*Supplied passage:*
Auschwitz

From memory of my visit wasn;t the life expectancy on an inmate just over 6 weeks? This was due to the awful conditions and slave labour. I mean how many people would survive freezing temps cleaning out a lake of debris wearing just pajamas?

I even said to my mate I think I might have wanted to be taken straight to the gas chambers and have it over quickly rather than die slowly over 6 weeks. I am amazed that anybody lived and survived that place especially when you see the photos of the survivors who just looked like walking skeletons.
 
Not really the sort of thing you look forward too, if you get what I mean.

True. And it is very sobering and I still think of it several months on. But there are certain things you really ought to see in life and that's one of them. Nor plesant, far from it but a must see all the same.
 
I am looking forward to it in the same way that I am looking forward to seeing the beaches of D-Day and Dunkirk etc. They may be grim, but I'd say looking forward to it is the right way of describing it for me.
 
BUMP

I've been today and my post is going to sound heartless but believe me it isn't.

*Goal:*
Could you transcribe the Auschwitz thread above word for word, beginning at "I even said" and stopping after "describing it for me."?

A block of data:
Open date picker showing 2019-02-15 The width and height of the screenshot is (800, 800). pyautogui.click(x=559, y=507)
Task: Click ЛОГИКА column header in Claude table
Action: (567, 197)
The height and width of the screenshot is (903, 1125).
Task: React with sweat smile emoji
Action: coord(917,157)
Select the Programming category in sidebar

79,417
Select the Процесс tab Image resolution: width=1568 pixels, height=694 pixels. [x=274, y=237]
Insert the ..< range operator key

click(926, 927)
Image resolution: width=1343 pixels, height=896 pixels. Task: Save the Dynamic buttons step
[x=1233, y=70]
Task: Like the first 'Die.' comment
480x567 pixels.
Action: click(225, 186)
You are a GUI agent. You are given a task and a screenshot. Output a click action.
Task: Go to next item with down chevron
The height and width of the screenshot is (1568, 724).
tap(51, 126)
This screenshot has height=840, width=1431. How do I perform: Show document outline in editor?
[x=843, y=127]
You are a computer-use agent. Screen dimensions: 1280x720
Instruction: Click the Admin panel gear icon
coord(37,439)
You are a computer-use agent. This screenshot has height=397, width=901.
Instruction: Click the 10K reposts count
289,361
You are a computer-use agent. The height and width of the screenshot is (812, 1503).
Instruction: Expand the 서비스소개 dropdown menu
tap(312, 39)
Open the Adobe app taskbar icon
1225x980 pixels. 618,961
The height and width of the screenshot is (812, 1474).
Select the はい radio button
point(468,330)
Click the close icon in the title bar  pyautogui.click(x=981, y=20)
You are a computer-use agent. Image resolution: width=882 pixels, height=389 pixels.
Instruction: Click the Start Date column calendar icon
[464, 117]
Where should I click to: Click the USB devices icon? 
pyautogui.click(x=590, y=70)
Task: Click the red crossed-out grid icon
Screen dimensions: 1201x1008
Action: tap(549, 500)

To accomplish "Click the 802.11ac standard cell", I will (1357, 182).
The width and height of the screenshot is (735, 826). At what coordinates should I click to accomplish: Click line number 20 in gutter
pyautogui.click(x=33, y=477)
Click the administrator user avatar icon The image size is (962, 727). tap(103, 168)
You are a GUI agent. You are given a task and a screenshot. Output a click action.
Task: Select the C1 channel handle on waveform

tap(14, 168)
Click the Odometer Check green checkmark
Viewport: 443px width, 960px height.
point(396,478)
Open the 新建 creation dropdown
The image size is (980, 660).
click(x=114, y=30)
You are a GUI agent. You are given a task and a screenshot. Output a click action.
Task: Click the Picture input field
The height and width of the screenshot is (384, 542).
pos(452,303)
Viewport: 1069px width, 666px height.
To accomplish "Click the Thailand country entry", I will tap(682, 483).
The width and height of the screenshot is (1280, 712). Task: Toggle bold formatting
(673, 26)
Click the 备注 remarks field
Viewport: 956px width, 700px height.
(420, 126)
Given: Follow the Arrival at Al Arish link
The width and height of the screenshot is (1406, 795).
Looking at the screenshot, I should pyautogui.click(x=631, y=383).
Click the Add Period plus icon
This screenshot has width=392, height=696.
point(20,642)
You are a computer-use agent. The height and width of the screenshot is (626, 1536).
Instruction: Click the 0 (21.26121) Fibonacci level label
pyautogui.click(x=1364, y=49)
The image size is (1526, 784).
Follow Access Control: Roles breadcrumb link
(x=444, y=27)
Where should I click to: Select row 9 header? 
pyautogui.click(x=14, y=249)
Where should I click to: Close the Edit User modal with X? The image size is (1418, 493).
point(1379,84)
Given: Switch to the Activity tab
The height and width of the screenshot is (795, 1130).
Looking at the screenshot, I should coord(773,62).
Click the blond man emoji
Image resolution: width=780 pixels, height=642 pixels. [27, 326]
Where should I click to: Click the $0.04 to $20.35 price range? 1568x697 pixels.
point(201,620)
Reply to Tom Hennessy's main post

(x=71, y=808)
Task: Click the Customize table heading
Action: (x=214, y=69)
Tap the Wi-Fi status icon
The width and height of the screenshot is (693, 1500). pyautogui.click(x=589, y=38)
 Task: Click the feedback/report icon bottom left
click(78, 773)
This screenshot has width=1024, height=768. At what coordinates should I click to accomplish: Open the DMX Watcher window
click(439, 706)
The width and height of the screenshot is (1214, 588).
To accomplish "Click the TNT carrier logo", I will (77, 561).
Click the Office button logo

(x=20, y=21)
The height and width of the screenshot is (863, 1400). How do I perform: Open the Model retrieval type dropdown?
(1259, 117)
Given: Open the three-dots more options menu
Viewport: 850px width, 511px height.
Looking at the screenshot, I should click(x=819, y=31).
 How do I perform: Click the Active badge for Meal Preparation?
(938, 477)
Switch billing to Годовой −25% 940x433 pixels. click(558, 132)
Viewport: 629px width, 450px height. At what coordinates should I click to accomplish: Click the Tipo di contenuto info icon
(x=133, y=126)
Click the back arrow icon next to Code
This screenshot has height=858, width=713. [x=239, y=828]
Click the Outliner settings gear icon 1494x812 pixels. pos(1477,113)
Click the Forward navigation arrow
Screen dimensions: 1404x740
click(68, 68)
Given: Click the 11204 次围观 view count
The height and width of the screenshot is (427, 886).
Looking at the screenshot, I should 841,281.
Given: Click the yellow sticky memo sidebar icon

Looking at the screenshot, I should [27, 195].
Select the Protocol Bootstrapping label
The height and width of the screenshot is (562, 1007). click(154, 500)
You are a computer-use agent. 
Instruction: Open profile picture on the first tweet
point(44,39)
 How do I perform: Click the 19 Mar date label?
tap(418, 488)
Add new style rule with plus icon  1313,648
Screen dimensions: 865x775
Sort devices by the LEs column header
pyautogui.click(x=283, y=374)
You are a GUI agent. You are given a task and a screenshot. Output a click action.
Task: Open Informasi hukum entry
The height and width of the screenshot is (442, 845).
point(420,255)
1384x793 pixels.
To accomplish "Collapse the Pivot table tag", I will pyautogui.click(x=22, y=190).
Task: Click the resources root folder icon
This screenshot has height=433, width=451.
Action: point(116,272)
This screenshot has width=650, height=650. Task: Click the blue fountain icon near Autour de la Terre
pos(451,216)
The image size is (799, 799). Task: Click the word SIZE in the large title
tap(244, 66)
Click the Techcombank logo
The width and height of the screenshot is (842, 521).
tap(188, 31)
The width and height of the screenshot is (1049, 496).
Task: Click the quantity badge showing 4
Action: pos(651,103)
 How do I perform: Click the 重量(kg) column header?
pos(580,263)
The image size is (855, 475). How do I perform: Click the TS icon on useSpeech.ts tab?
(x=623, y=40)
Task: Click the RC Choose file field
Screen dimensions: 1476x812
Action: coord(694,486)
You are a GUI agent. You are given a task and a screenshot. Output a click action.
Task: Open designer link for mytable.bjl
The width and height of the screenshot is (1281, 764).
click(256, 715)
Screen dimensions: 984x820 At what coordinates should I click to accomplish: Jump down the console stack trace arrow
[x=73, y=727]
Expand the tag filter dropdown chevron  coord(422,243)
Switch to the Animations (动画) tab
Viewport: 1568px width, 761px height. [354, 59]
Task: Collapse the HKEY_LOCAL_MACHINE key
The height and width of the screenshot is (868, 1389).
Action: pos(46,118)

*The result:*
I even said to my mate I think I might have wanted to be taken straight to the gas chambers and have it over quickly rather than die slowly over 6 weeks. I am amazed that anybody lived and survived that place especially when you see the photos of the survivors who just looked like walking skeletons.
 
Not really the sort of thing you look forward too, if you get what I mean.

True. And it is very sobering and I still think of it several months on. But there are certain things you really ought to see in life and that's one of them. Nor plesant, far from it but a must see all the same.
 
I am looking forward to it in the same way that I am looking forward to seeing the beaches of D-Day and Dunkirk etc. They may be grim, but I'd say looking forward to it is the right way of describing it for me.